Title:Analytic mappings between noncommutative pencil balls

Abstract:In this paper, we analyze problems involving matrix variables for which we use a noncommutative algebra setting. To be more specific, we use a class of functions (called NC analytic functions) defined by power series in noncommuting variables and evaluate these functions on sets of matrices of all dimensions; we call such situations dimension-free.
In an earlier paper we characterized NC analytic maps that send dimension-free matrix balls to dimension-free matrix balls and carry the boundary to the boundary; such maps we call "NC ball maps". In this paper we turn to a more general dimension-free ball B_L, called a "pencil ball", associated with a homogeneous linear pencil L(x):= A_1 x_1 + ... + A_m x_m, where A_j are complex matrices.
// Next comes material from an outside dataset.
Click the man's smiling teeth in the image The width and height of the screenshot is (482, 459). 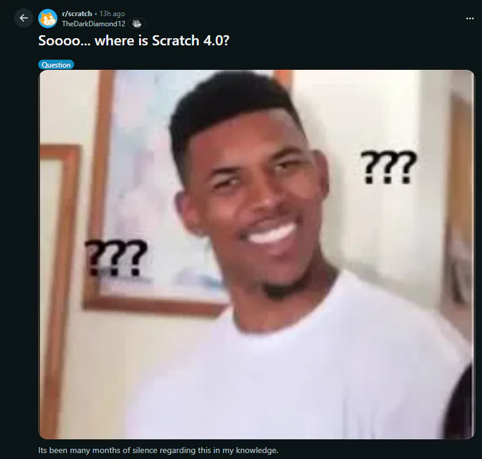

For an m-tuple X of square matrices of the same size, define L(X):=\sum A_j \otimes X_j and let B_L denote the set of all such tuples X satisfying ||L(X)||<1.
We study the generalization of NC ball maps to these pencil balls B_L, and call them "pencil ball maps". We show that every B_L has a minimal dimensional (in a certain sense) defining pencil L'. Up to normalization, a pencil ball map is the direct sum of L' with an NC analytic map of the pencil ball into the ball. That is, pencil ball maps are simple, in contrast to the classical result of D'Angelo on such analytic maps in C^m. To prove our main theorem, this paper uses the results of our previous paper mentioned above plus entirely different techniques, namely, those of completely contractive maps.